United States District Court, N.D. Illinois, Eastern Division

March 21, 2018



          John Z. Lee United States District Judge

         In 2014, Blue Moon Lofts Condominium Association (“Blue Moon”) obtained a default judgment against The Structural Shop, Ltd. (“TSS”), in the Circuit Court of Cook County. While TSS's insurer, Essex Insurance Company (“Essex”), had earlier paid for TSS's defense in the matter, it refused to indemnify TSS for the judgment. Meanwhile, Blue Moon settled its claims against TSS and received from it an assignment of TSS's rights under its insurance policy with Essex.

         In 2015, Essex filed this suit against TSS and Blue Moon, seeking a declaratory judgment that it had no duty to indemnify TSS for the Cook County default judgment. In turn, Blue Moon asserted a counterclaim for a declaratory judgment to the contrary, as well as a number of affirmative defenses, [1] including that Essex should be estopped from denying coverage, that Essex waived its right to assert coverage defenses, and that Essex refused, in bad faith, to settle Blue Moon's case against TSS.

         Each side has moved for summary judgment on Count I of Essex's Amended Complaint, which asserts that the policy does not provide coverage for TSS's insurance claim because the claim arose outside of the policy period.
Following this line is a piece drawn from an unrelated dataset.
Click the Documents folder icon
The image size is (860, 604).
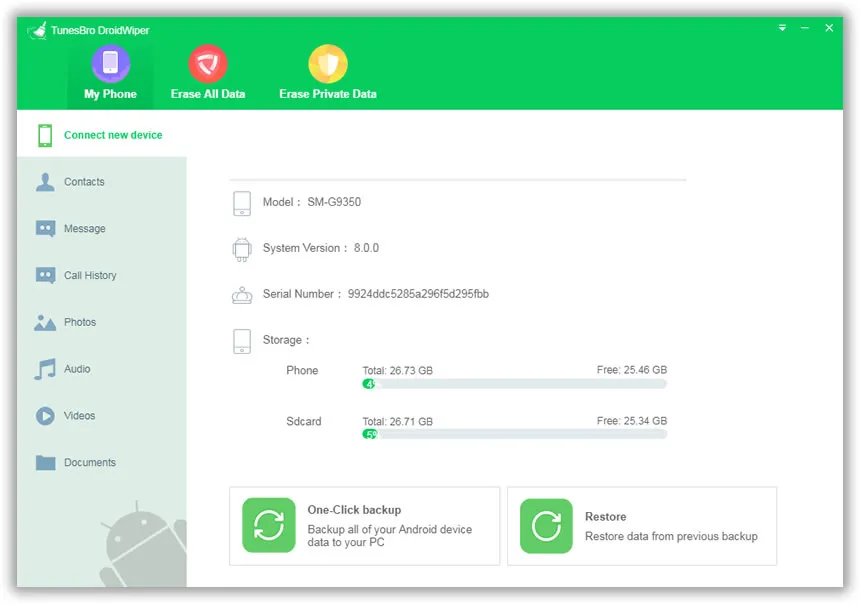tap(45, 462)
Essex[2] also moves for summary judgment on Blue Moon and TSS's[3] affirmative defenses. For the reasons that follow, Essex's motion [157] is granted in full and Blue Moon's motion [156] is denied.


         I. The First Default Judgment

         In September 2002, Blue Moon filed a lawsuit in the Circuit Court of Cook County against several defendants, including TSS, seeking damages arising out of the allegedly defective design and construction of Blue Moon Lofts. Blue Moon's LR 56.1(a)(3) Stmt. (“Blue Moon's LR Stmt.”) ¶ 1, ECF No. 156-10. On May 30, 2003, Blue Moon filed a motion for default against TSS, presenting evidence of service on Thomas H. Donahue, who was identified in an affidavit by a special process server as TSS's registered agent. Id. ¶ 2; Pl.'s Resp. Blue Moon's LR Stmt., Ex. Affidavit of Special Process Server, ECF No. 159-4. The circuit court granted the motion, finding that TSS was “in default for their failure to appear, answer or otherwise plead.” Id. ¶ 3. Six years later, in 2009, the court entered a default judgment against TSS, and in favor of Blue Moon, in the amount of $1, 356, 435 plus costs. Id. ¶ 4.

         II. The Essex Insurance Policy

         Essex issued professional liability insurance to TSS that covered claims first made against TSS during the period from May 10, 2012, to May 10, 2013. Blue Moon's LR Stmt. ¶ 6. Under the policy, a “claim” was defined as “the insured's receipt” of either “a written demand for money damages” or “the service of suit or institution of arbitration proceedings against the Insured.” Pl.'s LR 56.1(b)(3)(C) Stmt. (“Pl.'s LR Stmt.”) ¶ 10, ECF No. 159; Am. Compl. Ex. H, Insurance Policy at 14, ECF No. 21-8.

         The policy also provided that Essex “shall select defense counsel, ” except in situations involving conflicts of interest between Essex and the insured, Insurance Policy at 18, and that Essex “shall not settle any Claim without the prior written consent” of TSS, Pl.'s LR Stmt. ¶ 37.

         III. TSS's Actions Prior to Notifying Essex of the Insurance Claim

         On August 9, 2012, Blue Moon's counsel contacted Douglas Palandech, who was TSS's registered agent at that time, to discuss collection of the 2009 default judgment. Pl.'s LR Stmt. ¶ 1. Palandech then notified TSS's principal, Ken Veach, who found no evidence of the underlying litigation, default order, or default judgment in TSS's records. Id. ¶¶ 2, 3. Palandech had previously represented TSS in third-party claims, contract and professional responsibility matters, and Veach engaged Palandech to vacate the default judgment. Id. ¶ 2; Pl.'s Resp. Blue Moon's LR Stmt., Ex. D, Palandech Dep.[5] at 44:24-45:3, ECF No. 159-4.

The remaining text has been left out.